EXERCISE DIRECTIONS: In full and unchanged, set down the entries that follow, with no images.
EXERCISE MATERIALS Block Start
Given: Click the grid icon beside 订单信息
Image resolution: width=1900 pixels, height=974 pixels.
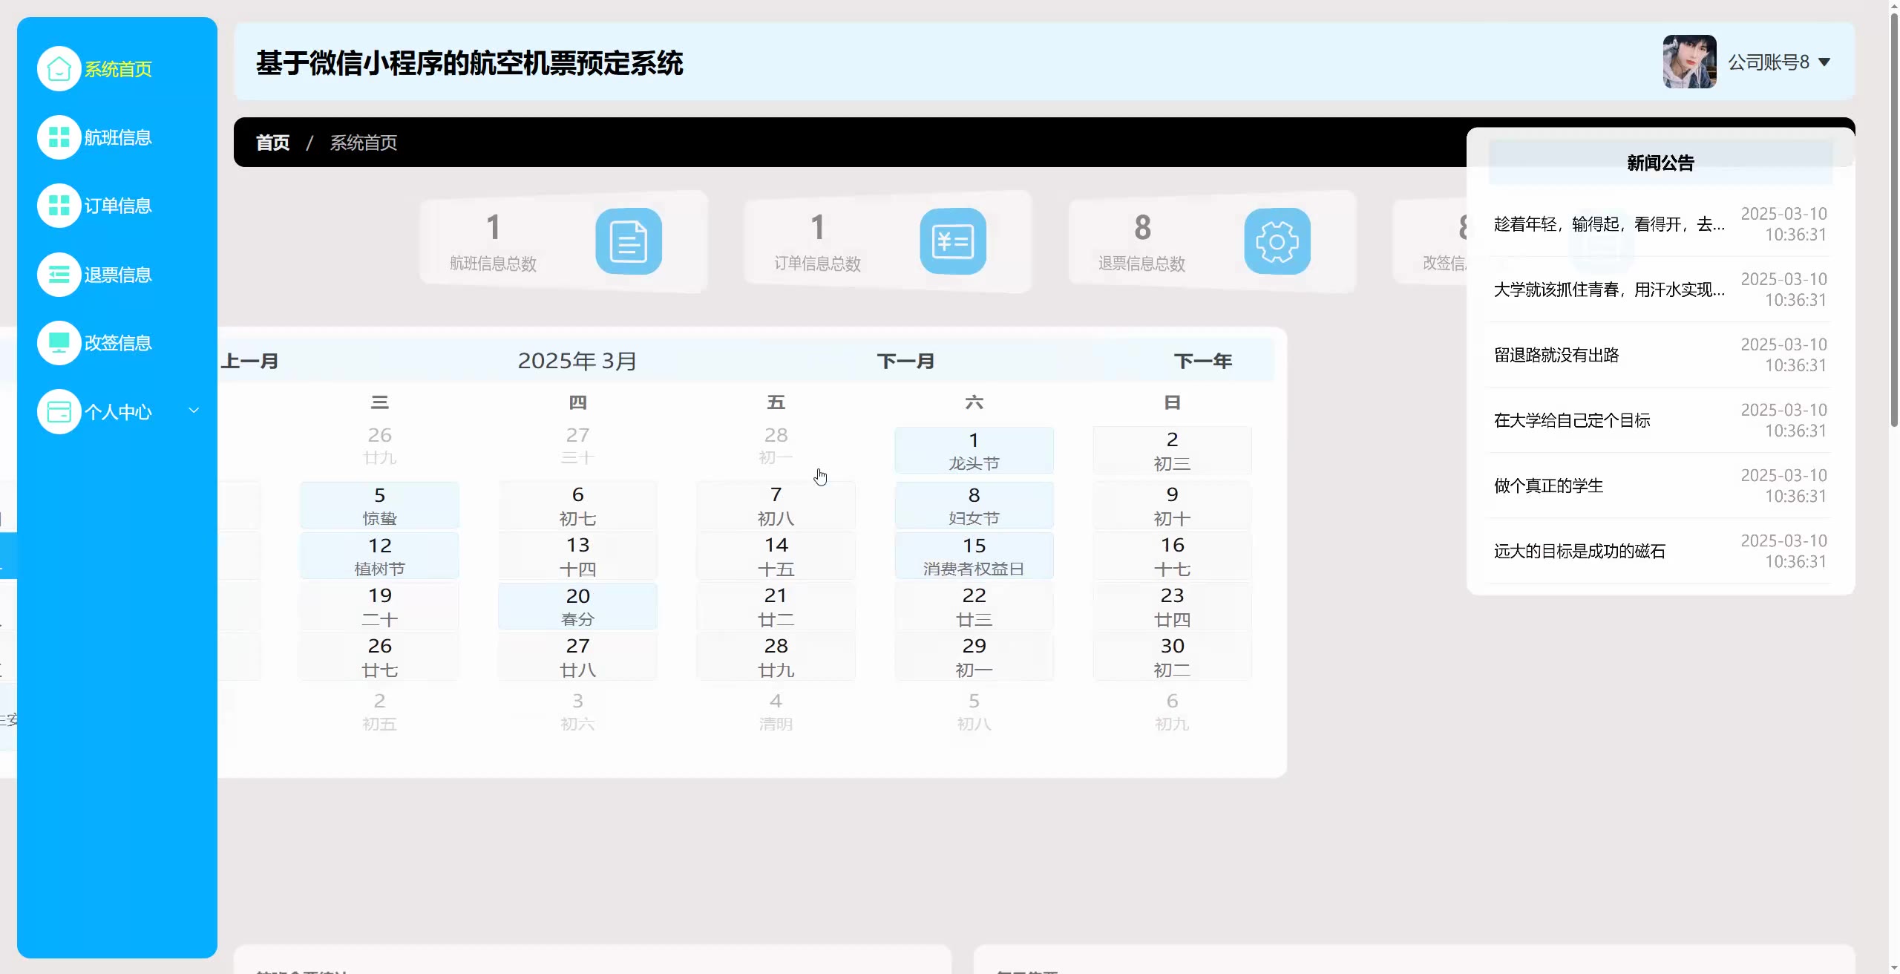Looking at the screenshot, I should pyautogui.click(x=59, y=206).
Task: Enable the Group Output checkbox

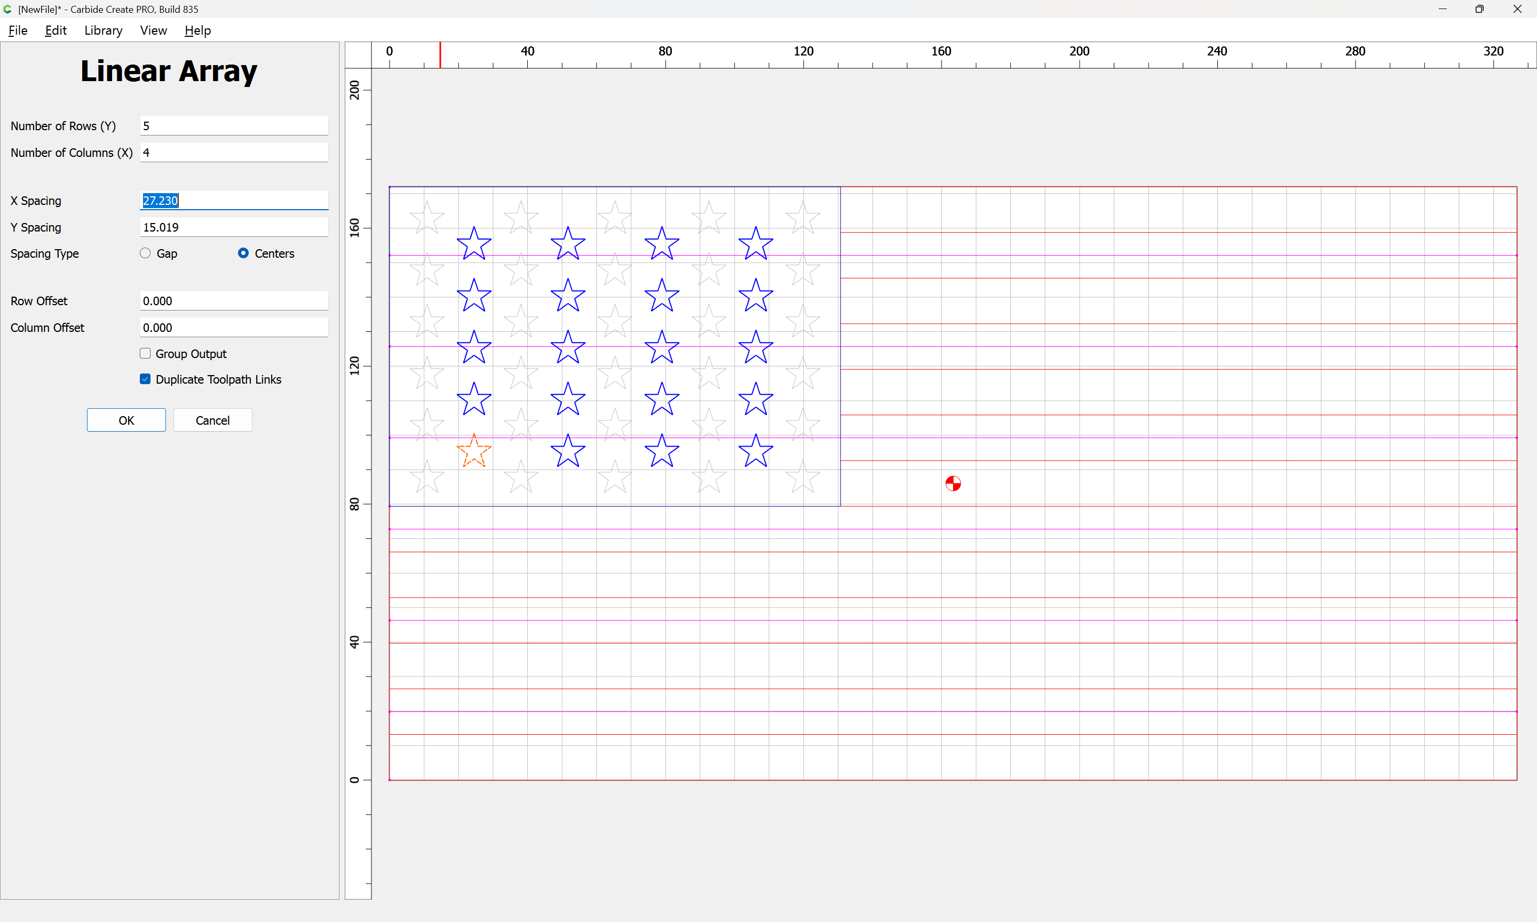Action: click(x=145, y=354)
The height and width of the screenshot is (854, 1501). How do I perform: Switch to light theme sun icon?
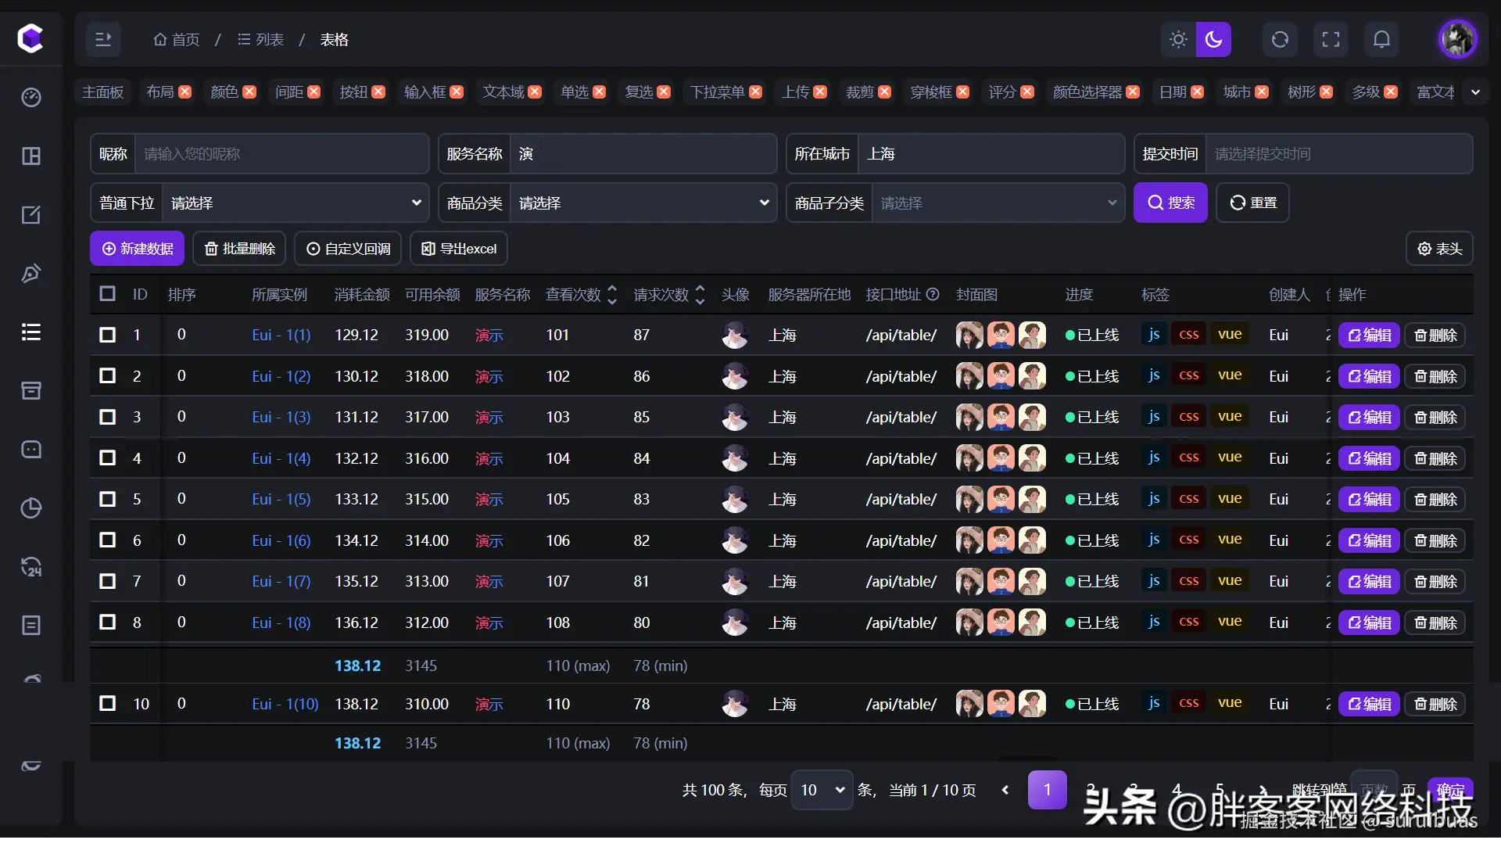coord(1178,39)
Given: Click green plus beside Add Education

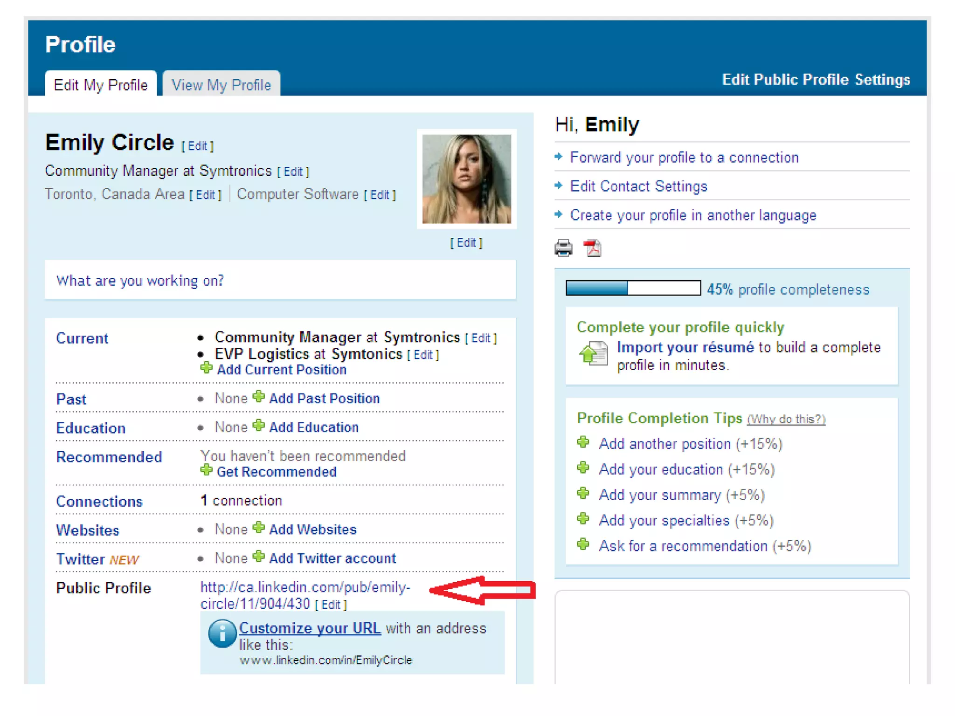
EXERCISE MATERIALS Block End
ANSWER FOR THIS EXERCISE:
Given: Click the grid icon beside 订单信息
Image resolution: width=1900 pixels, height=974 pixels.
Looking at the screenshot, I should pyautogui.click(x=59, y=206).
Task: Enable the Group Output checkbox

Action: click(x=145, y=354)
The height and width of the screenshot is (854, 1501). How do I perform: Switch to light theme sun icon?
coord(1178,39)
Given: Click green plus beside Add Education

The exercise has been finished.